La prima testimonianza della produzione di formaggi di
bufala risale al XII secolo, quando i monaci di San Lorenzo di Capua
distribuiscono pane e mozzarella come atto di benvenuto a un gruppo in visita.
Chi produceva la mozzarella? Fino all’avvento dei primi caseifici è prodotta
dai poverissimi bufalari all’interno delle bufalare, casupole dotate di camino,
in fango e paglia prima e in muratura solo dal XV secolo, che servivano per la
mungitura degli animali.

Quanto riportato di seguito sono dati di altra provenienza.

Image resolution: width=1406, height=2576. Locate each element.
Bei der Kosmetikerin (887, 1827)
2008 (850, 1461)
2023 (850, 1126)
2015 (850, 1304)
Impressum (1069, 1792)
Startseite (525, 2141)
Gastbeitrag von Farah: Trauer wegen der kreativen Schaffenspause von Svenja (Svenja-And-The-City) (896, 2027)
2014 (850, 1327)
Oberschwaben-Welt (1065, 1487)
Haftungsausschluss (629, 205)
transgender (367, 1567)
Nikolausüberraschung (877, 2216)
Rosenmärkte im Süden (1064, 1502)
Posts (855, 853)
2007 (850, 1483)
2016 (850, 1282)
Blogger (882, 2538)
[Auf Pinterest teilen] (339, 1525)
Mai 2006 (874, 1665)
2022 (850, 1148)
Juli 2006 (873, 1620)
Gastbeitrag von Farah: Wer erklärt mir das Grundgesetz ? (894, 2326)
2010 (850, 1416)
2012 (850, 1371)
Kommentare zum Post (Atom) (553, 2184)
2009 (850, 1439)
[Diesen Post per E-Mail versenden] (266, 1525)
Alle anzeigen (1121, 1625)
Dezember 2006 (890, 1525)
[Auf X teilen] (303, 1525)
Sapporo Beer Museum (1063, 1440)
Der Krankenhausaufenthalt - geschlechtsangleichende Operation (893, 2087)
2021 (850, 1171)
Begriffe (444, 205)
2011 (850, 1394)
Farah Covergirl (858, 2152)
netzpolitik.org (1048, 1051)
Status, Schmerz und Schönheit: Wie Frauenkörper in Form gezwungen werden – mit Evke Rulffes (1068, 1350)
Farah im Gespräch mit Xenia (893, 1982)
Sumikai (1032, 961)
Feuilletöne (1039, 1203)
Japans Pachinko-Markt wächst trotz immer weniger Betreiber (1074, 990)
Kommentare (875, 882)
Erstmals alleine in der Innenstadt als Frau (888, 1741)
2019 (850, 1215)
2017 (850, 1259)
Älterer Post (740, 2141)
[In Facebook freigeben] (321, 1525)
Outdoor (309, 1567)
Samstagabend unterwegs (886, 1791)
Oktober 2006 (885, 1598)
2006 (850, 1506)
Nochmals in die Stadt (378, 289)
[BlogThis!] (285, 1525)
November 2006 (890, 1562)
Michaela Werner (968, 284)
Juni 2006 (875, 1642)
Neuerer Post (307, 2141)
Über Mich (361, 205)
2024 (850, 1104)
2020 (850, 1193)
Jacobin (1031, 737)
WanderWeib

Questi uomini conducevano una vita durissima, vivendo
sempre con i bufali.
Nel Trecento si trovano tracce del consumo di
latticini di bufalo a Napoli e Salerno, ma si tratta più che altro di provature
(poi dette provole), sottoposte ad ulteriori lavorazioni che ne induriscono la
crosta, rendendole più adatte ad essere trasportate con inferiore pericolo di
deterioramento.
La mozza diventa ufficialmente mozzarella dal 1570:
per la prima volta Bartolomeo Scappi, cuoco di papa Pio V e mio conterraneo
(squillino le trombe! Anche il Varesotto ha dato il suo contributo alla storia
della gastronomia nazionale), annota sul suo ricettario, pubblicato a Venezia
in quell’anno, “mozzarelle fresche romanesche”.
La famiglia romana dei Doria, nel Seicento, alleva
oltre tremila bufale nella piana del Sele e in un paio di masserie inizia un
progetto per centralizzare la lavorazione del latte, razionalizzando la
produzione casearia e lo smercio dei prodotti. Si dovrà attendere fino alla metà
del Settecento per assistere alla nascita del primo vero caseificio della
storia della mozzarella. Saranno i Borbone, sovrani del regno delle Due
Sicilie, che fanno costruire nei terreni della reggia di Carditello la Reale
industria della Pagliara delle bufale di Carditello. Da questo momento in poi
il consumo di mozzarella inizia a diffondersi grazie soprattutto all’avvento
della ferrovia, quando da Eboli e Battipaglia partiranno treni carichi di
mozzarelle verso tutta l’Italia.
Fino al 1942 la mozzarella era solo quella di bufala,
quella di latte di vacca si chiamava fior di latte – la burrata è altro ancora:
nella zona di Andria a inizio Novecento si recuperano gli avanzi di lavorazione
del formaggio a pasta filata, mischiandoli con panna e avvolgendoli in un
involucro di pasta filata – . Con una legge realizzata sulla base del pretesto
che le restrizioni della guerra avevano imposto di allungare con latte di vacca
il sempre più scarso latte di bufala, ci fu un colpo di mano. Non solo il fior
di latte divenne mozzarella, ma divenne “la” mozzarella, mentre quella di
bufala da quel momento deve indicare la dicitura per esteso.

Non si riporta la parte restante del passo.